Joe Flacco has played in 93 consecutive games in the NFL. In fact the last game that he missed was back during his freshman year at the University of Pittsburgh in 2004.
To say the least Flacco is durable and his toughness is understated. During his 5 year career the Super Bowl XLVII MVP has been sacked 180 times in regular season play, once every 15 times he drops back to throw. And while this may seem like a lot, it is pretty close to being the league average during that time.

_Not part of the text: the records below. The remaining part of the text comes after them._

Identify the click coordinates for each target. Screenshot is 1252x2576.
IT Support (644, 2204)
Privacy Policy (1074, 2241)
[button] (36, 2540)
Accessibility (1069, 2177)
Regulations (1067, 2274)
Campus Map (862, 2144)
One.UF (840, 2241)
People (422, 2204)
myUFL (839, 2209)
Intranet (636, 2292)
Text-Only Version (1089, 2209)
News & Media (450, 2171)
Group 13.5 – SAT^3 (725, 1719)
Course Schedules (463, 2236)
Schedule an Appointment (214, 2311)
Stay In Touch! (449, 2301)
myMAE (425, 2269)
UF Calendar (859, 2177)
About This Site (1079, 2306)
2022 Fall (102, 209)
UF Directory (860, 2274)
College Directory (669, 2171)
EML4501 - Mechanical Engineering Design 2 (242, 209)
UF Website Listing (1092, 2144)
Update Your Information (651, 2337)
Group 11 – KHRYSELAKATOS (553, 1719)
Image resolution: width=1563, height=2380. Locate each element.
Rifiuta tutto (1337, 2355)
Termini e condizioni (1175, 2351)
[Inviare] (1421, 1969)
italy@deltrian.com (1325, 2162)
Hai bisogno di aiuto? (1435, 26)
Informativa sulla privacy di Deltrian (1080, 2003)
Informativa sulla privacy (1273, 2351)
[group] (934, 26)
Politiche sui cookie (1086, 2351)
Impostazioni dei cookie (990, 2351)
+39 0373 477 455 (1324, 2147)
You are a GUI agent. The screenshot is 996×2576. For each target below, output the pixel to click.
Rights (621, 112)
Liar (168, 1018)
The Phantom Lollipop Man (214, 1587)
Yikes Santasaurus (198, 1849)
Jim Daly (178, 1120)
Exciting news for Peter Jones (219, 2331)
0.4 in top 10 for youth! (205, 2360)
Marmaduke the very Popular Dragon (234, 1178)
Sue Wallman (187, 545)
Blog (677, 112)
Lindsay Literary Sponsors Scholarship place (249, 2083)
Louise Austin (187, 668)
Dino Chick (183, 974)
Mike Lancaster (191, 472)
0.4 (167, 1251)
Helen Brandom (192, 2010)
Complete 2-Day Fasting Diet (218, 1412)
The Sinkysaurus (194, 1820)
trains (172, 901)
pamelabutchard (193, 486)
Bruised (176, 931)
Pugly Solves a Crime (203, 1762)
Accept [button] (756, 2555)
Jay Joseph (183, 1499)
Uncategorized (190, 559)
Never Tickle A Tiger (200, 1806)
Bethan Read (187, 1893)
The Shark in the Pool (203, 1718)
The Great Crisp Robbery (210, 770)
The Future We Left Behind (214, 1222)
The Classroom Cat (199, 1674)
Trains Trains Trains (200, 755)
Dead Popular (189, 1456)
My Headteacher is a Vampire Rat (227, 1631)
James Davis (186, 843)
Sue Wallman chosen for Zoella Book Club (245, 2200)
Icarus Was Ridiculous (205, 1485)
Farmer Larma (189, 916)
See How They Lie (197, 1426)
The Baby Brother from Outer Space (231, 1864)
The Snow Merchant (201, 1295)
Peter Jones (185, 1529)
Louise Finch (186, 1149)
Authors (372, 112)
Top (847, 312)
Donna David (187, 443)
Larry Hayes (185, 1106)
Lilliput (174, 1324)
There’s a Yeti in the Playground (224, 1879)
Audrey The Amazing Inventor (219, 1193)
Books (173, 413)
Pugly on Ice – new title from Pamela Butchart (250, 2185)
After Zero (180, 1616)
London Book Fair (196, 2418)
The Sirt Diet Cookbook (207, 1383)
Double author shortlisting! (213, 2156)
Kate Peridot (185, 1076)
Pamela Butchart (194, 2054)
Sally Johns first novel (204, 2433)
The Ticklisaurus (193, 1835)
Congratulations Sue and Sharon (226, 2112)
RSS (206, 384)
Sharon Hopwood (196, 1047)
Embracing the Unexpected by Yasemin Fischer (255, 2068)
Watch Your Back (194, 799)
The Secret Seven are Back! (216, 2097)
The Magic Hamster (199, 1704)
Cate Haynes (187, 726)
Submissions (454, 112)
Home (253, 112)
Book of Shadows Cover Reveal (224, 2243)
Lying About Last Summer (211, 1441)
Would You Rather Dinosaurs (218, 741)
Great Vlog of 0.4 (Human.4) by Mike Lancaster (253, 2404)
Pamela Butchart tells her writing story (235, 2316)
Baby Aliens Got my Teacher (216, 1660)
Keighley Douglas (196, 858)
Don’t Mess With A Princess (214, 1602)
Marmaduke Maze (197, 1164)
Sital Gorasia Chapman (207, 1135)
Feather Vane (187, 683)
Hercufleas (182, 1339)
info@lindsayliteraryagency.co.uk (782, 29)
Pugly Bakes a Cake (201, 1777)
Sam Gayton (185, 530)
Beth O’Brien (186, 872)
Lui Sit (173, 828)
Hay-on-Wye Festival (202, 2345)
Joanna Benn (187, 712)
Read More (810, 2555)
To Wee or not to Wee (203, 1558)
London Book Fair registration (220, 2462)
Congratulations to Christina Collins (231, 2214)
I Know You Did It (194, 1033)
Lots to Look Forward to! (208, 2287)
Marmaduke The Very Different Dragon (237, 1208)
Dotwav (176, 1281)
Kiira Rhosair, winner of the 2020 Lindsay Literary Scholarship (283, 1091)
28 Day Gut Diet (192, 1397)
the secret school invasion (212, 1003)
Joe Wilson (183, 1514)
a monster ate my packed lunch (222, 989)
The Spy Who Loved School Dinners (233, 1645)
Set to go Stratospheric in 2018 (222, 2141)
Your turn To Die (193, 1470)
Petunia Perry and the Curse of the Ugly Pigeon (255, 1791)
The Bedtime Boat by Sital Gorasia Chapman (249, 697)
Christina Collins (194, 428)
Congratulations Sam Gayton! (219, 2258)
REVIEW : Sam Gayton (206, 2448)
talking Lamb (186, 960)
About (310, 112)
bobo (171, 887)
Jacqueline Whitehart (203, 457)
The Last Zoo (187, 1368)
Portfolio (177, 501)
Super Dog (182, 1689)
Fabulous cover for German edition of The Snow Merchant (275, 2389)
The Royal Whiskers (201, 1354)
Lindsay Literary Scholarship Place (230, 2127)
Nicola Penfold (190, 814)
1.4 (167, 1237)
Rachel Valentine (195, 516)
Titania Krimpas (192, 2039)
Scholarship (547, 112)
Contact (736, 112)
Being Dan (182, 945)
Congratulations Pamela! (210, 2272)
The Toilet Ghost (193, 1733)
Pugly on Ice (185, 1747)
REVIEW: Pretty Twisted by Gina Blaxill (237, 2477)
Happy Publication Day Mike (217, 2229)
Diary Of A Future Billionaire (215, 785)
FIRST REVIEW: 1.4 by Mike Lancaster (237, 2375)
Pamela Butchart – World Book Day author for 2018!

Ben Roethlisberger has hit the turf 221 times over the same 5 year span. The Steelers’ signal caller, generally considered to be a tough player, is sacked once every 12 times he attempts to throw. Those painful thumps have sidelined Roethlisberger for 8 games since the start of the 2008 season.
We’ve seen just how much less threatening a team the Steelers are without Roethlisberger. Fortunately the Ravens haven’t been faced with similar adversity.
But what if they are challenged by a Flacco injury?
Are the Ravens prepared?
Can Tyrod Taylor guide the team for a game here and there if and when Flacco is forced to the sidelines to mend?
What if the former Hokie has to lead for an extended period of time?
Taylor is an exceptional athlete and clearly capable of making big plays. But one would think that offensive coordinator Jim Caldwell would have to flip his playbook upside down to accommodate and fully utilize the skill set of Taylor. He and Flacco could not be more polar opposites from a physical tools perspective.
Everyone would be forced to adjust.
The offensive line may change their blocking schemes to create throwing lanes for the diminutive Taylor. Perhaps his drops are quicker than Flacco’s and that could disrupt timing with the receivers.
The potential adjustments are many and with those adjustments the chances for error increase.
But if the Ravens had a capable back up more like Flacco in style, the adjustments would be fewer and the margin for error less. This isn’t meant as an indictment of Taylor but more a criticism of having such a backup so vastly different than the starter.
If the Ravens are lucky, the topic will continue to be the non-issue it has been over the past five seasons.
And then maybe we can start calling Flacco the Ravens answer to Cal Ripken, Jr.